PROBLEM DESCRIPTION -
The answer must consist of each line below that contains the word "with", copied in full.

SOURCE MATERIAL -

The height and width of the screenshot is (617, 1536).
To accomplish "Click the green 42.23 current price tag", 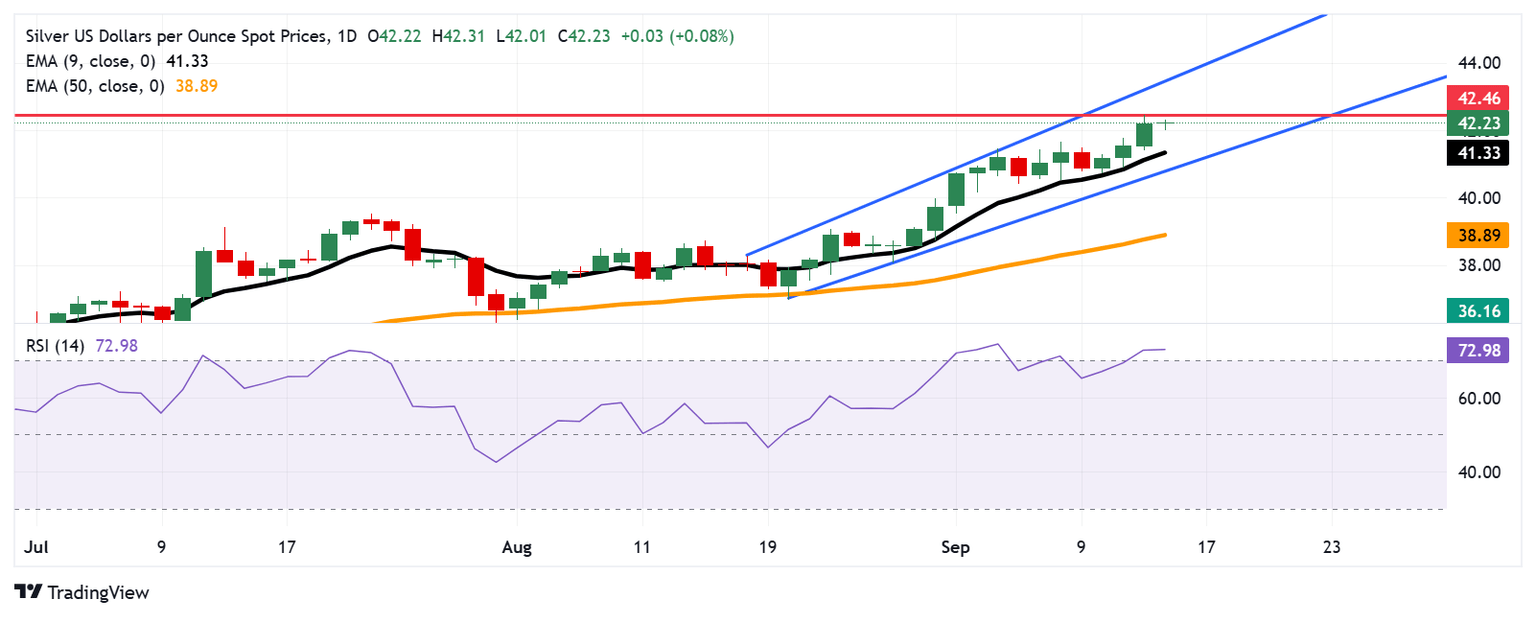I will point(1477,123).
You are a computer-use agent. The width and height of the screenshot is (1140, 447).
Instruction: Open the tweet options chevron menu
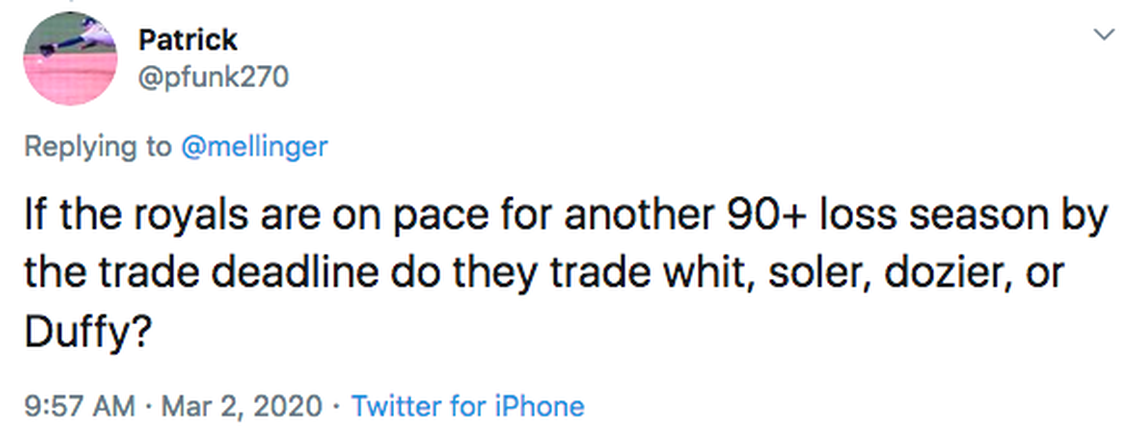click(1104, 36)
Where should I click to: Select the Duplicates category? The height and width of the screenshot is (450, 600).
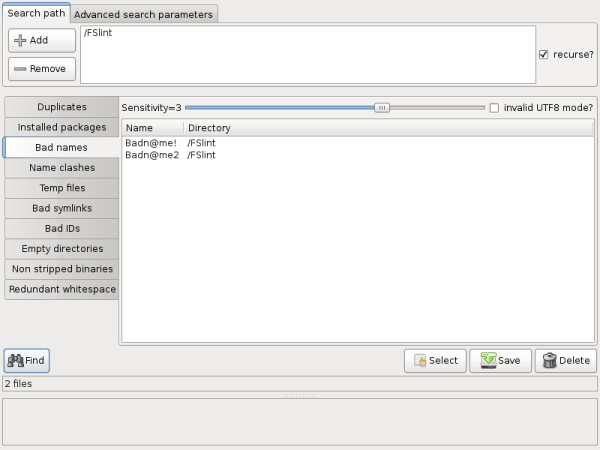tap(61, 107)

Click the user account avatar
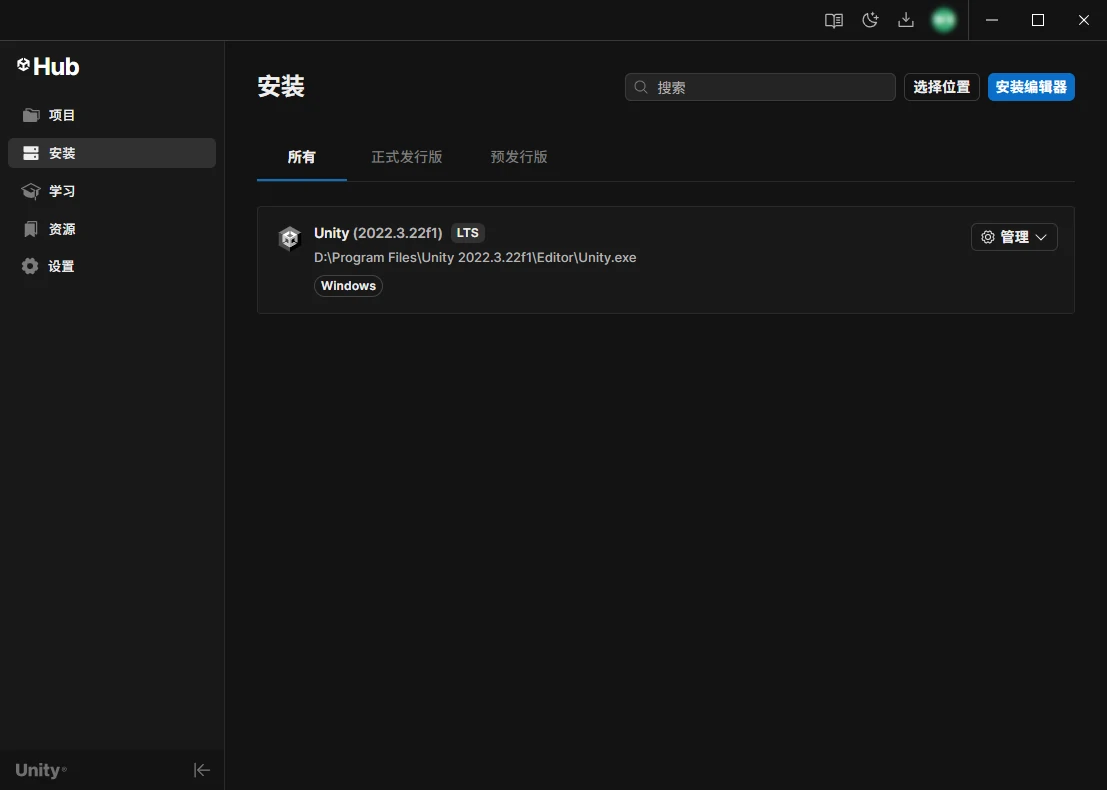pos(943,20)
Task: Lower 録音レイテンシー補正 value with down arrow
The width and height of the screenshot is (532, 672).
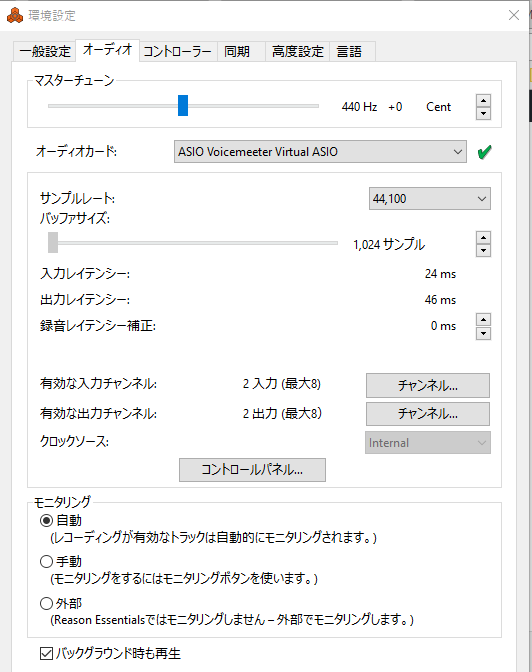Action: pos(483,333)
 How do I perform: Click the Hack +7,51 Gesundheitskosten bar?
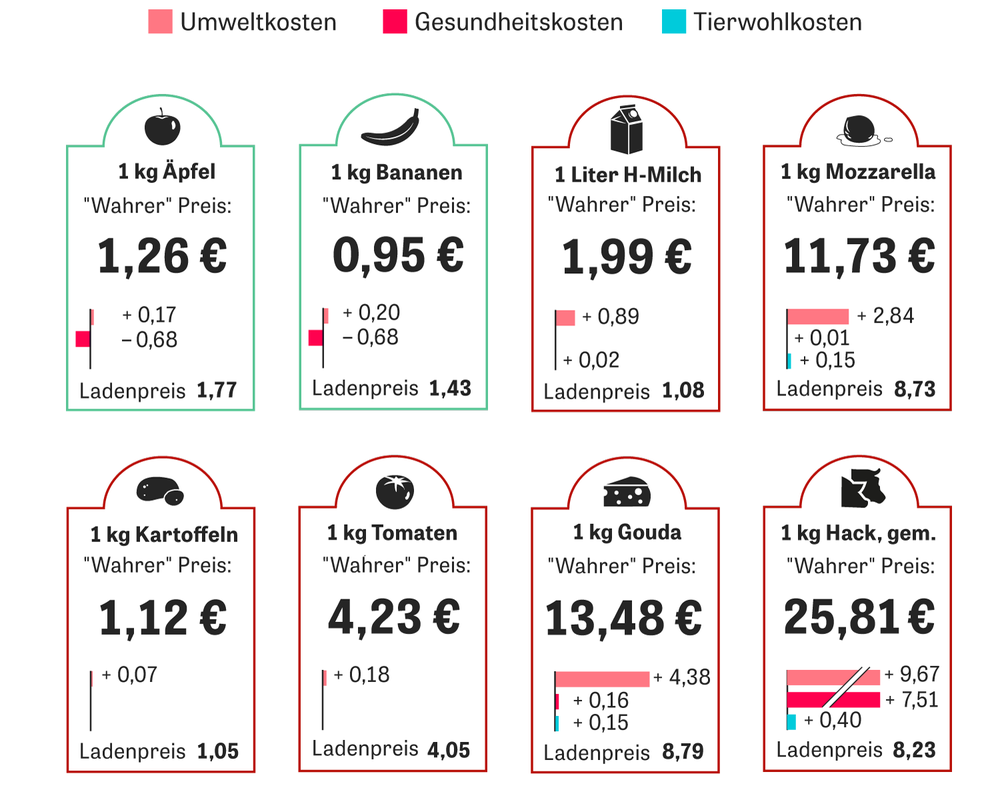pyautogui.click(x=833, y=699)
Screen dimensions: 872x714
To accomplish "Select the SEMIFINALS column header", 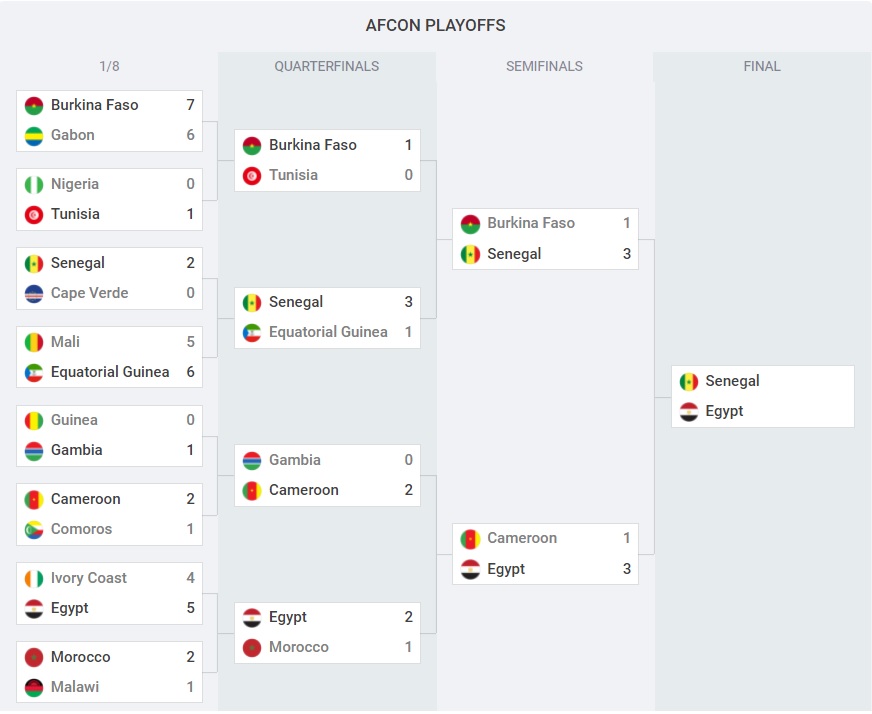I will point(544,67).
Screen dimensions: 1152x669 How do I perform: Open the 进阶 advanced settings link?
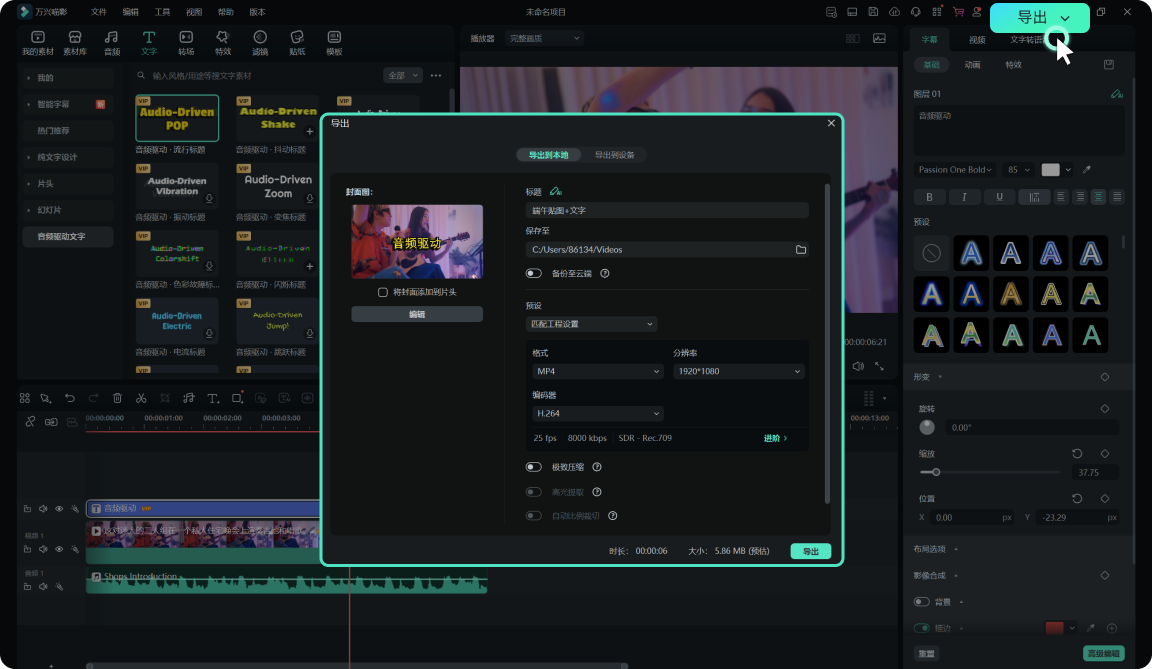[x=775, y=438]
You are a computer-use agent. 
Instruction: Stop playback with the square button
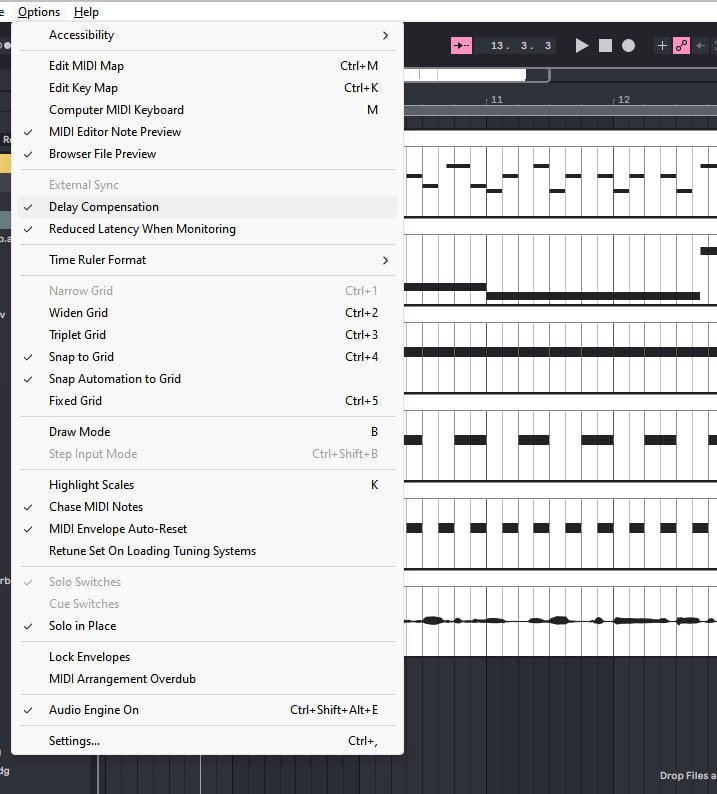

SOLUTION -
Task: Lower 録音レイテンシー補正 value with down arrow
Instruction: Stop playback with the square button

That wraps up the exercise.